Pension fund executives are realigning strategic priorities to cope with potential uncertainties, short-term violent crises, potential rising inflation, commodity prices and a protracted period of low interest rates, a virtual audience heard this morning at the latest IPE Summer Pensions Congress 2021.

During the session ‘Pension leaders in the boardroom – what is top of the agenda of pension boardroom discussions?’ Christian Boehm, chief executive officer of Austria’s APK Pensionskasse, suggested that asset managers will have to “diversify portfolios in a robust way” and will have to shift the focus on how to manage new “risky assets” to reduce volatility.

Last year was a test for pension funds to build resilience with the pandemic causing havoc on markets, he said.

In a previous session this morning discussing how pension funds adapt to a post-COVID environment, André Snellen, chair of the pension fund for the Dutch retail sector, Pensioenfonds Detailhandel, acknowledged that rebalancing portfolios was an innovative mechanism to cope with crises in the future, adding that it was “crucial but scary”.

He said that last year was the first time he had to make such a decision: “We lost €1bn [at the time of the market downturn]. That is a lot of money. And then we had to decide as a board whether to buy stocks.” The fund bought back €1bn worth of equities.

Snellen said rebalancing the fund’s investment portfolio during the pandemic “worked perfectly, [just like] text book crisis management.” He said, however, that “you have to be level headed, very cool, and I wasn’t. I didn’t sleep because of it”.

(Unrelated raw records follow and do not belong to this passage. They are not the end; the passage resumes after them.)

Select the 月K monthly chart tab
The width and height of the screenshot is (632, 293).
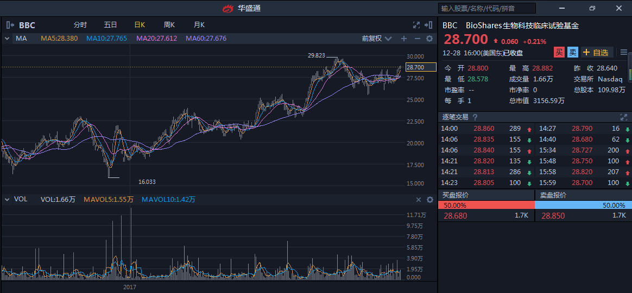[x=199, y=25]

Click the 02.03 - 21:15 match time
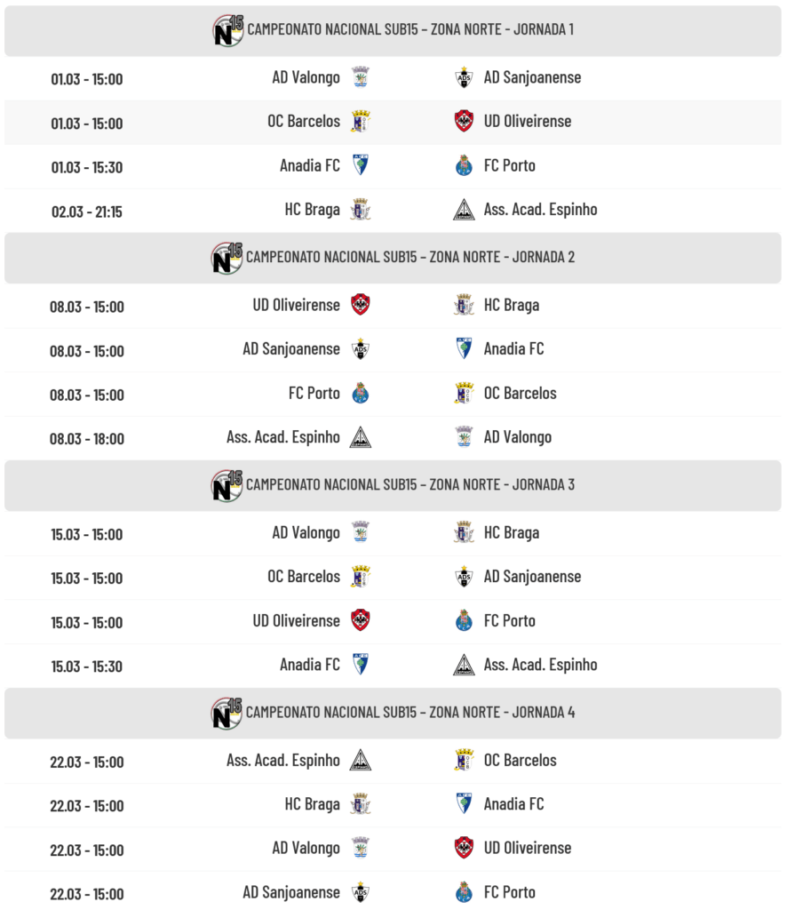click(87, 212)
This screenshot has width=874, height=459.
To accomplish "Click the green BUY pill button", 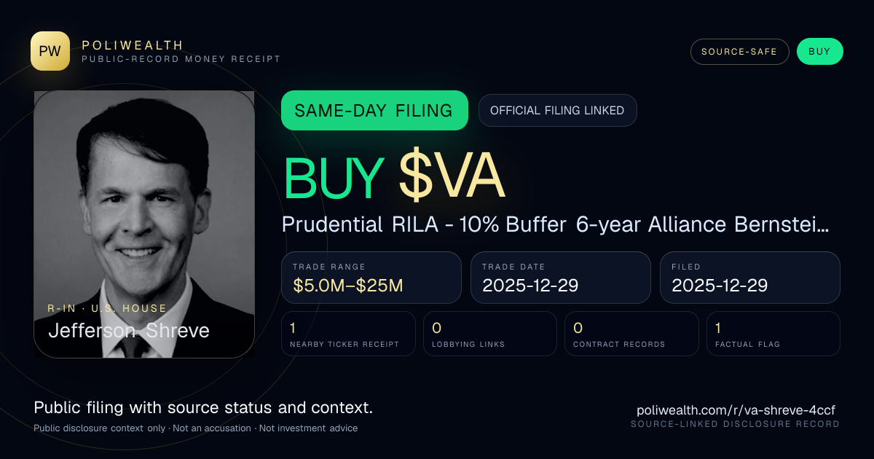I will point(819,52).
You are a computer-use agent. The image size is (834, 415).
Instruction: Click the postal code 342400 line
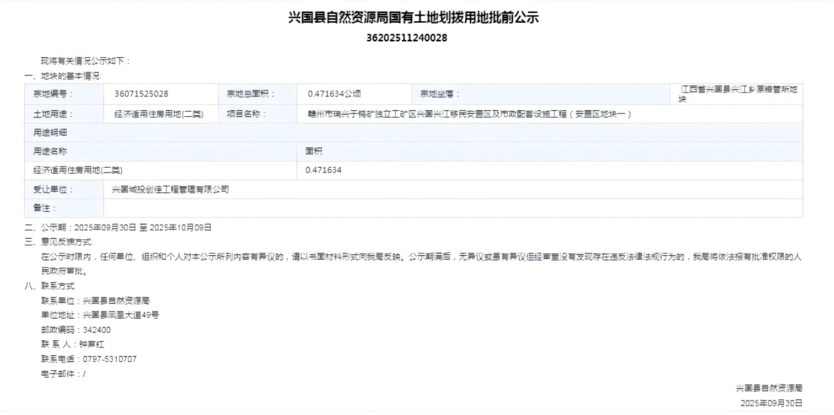coord(76,330)
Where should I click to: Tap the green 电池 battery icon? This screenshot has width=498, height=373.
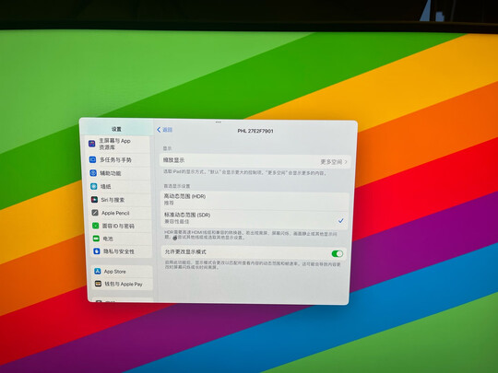coord(96,239)
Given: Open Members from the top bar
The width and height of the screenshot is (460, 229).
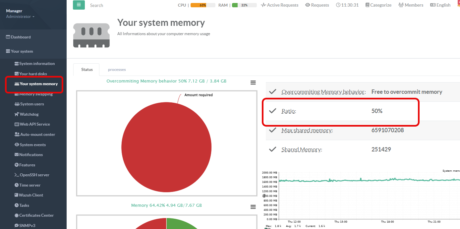Looking at the screenshot, I should 411,5.
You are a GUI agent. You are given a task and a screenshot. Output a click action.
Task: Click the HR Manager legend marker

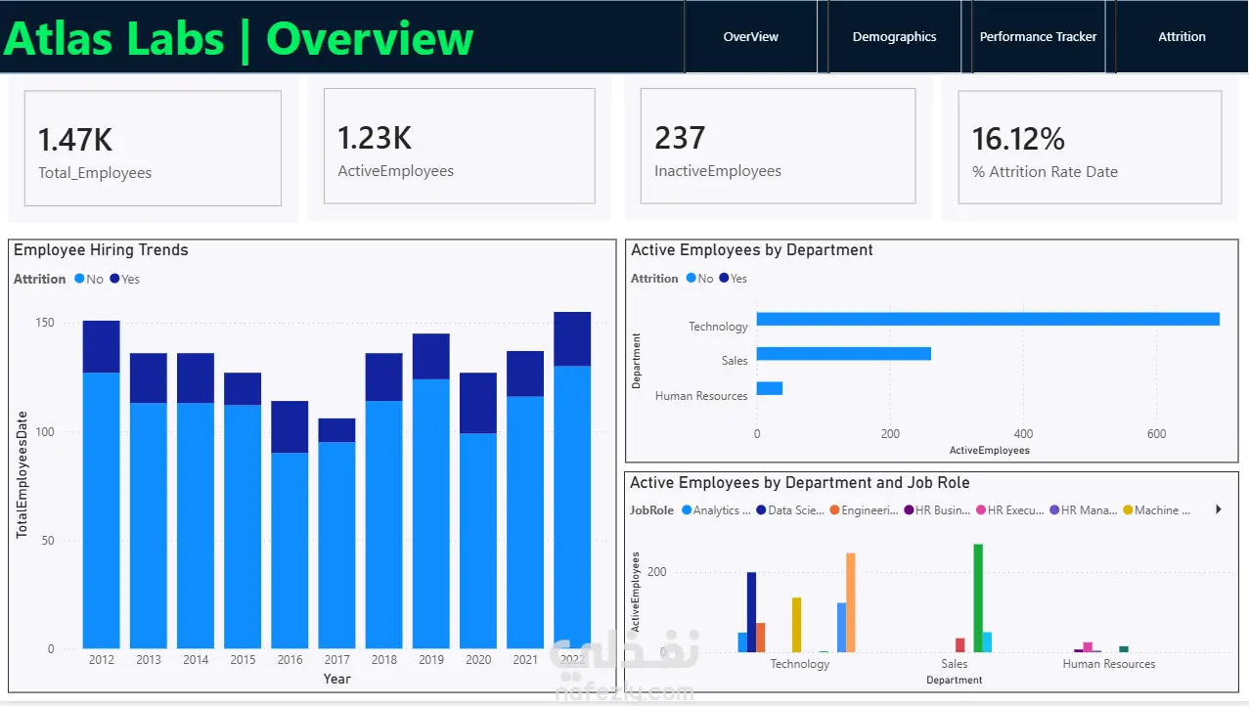tap(1054, 510)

Other pension funds, including the Pensionskasse for the Swiss canton of Zurich (BVK), took the same decision to buy equities to eventually profit from stock market fluctuations at the peak of the COVID-19 pandemic.

Nacho Hernández Valiñani, chair of Pensions Caixa 30, the pension fund for the employees of CaixaBank in Spain, said assets linked to sustainability performed well last year at the height of the crisis, because companies focused on sustainability have a long-term aim.

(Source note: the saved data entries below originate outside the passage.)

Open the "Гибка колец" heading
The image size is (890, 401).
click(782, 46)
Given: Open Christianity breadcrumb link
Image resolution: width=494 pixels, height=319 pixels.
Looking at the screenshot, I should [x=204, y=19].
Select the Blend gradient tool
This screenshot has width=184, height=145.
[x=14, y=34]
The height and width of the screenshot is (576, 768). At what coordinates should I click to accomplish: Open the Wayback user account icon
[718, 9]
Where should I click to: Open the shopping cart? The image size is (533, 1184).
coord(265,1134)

Government bonds with low or negative interest rates did not work as expected, he said, adding that such investments “can soften volatility for a while but at the end you are going to have a negative rate”.

Pensions Caixa 30 is, therefore, moving to private market assets that can provide more generous cash flows and returns: “We think that the solution might be partly there,” Valiñani added.

Increasing investments in real assets also helps to prevent from risks connected to unexpectedly high levels of inflation, he said. Pensions Caixa 30 has shifted to inflation-linked bonds hedged to risks, the first one being credit risks, to contain the consequences of price increases.

“As a long-term investor [however] we need some kind of inflation. We are not worried about a reasonable, sustainable level of inflation,” Valiñani said.

As for APK, the scheme is looking at central banks’ policies and their asset purchase programmes to draw up different scenarios of inflation and how to react to it.

“But my assumption is that inflation now is a little bit of an overreaction, so I do not prepare for a long-term, high-level of inflation,” Boehm said.

Rising prices on the commodities market, the impact on other assets and the difficulty to assess whether this is a long or short-term development represent a further challenge for pension funds.

“When we were thinking about inflation and hedging that risk, we were thinking about commodities, but we decided two years ago to not invest in commodities anymore, mainly because of sustainability,” Valiñani said.

He considers commodities at this point in time “a difficult subject”, while looking for “some kind of warranties” to rely on when investing in the asset class but “we still haven’t found a way,” he said.

APK hasn’t been investing directly in commodities and as an investor it has been looking at the developments on the commodity market with a long-term view, Boehm added.